BALDOCK, Circuit Judge. Plaintiff Luz Villanueva
Batista appeals from the district court’s grant of summary
judgment for Defendants Doral Financial Corporation and
Federal Ins. Co. on her claims for unjust dismissal and
retaliatory termination under 29 L.P.R.A. § 185a (Law No.
80) and 29 L.P.R.A § 194a (Law No. 115). The district court
exercised diversity jurisdiction pursuant to 28 U.S.C.
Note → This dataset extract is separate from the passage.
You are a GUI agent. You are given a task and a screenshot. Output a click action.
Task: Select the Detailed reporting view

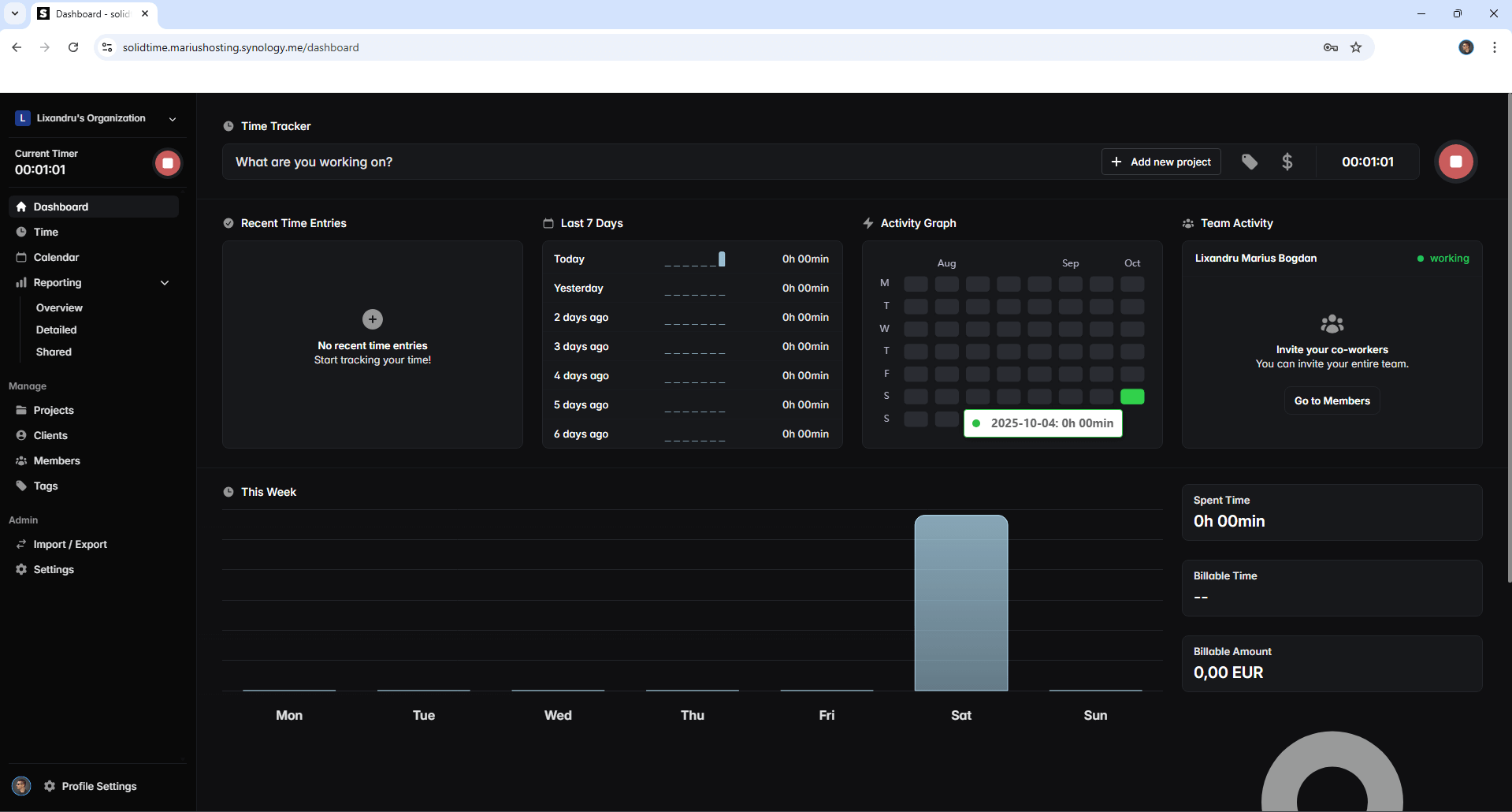[x=57, y=330]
§ 1332. We have jurisdiction under 28 U.S.C. § 1291 and
affirm.
We review de novo a district court’s grant of summary
judgment and draw all reasonable inferences in favor of the
nonmoving party. Sonoran Scanners, Inc. v. Perkinelmer,
Inc.,
585 F.3d 535, 539-40 (1st Cir. 2009). The parties are
familiar with the facts and procedural history of this case,
and we do not repeat them here except where necessary.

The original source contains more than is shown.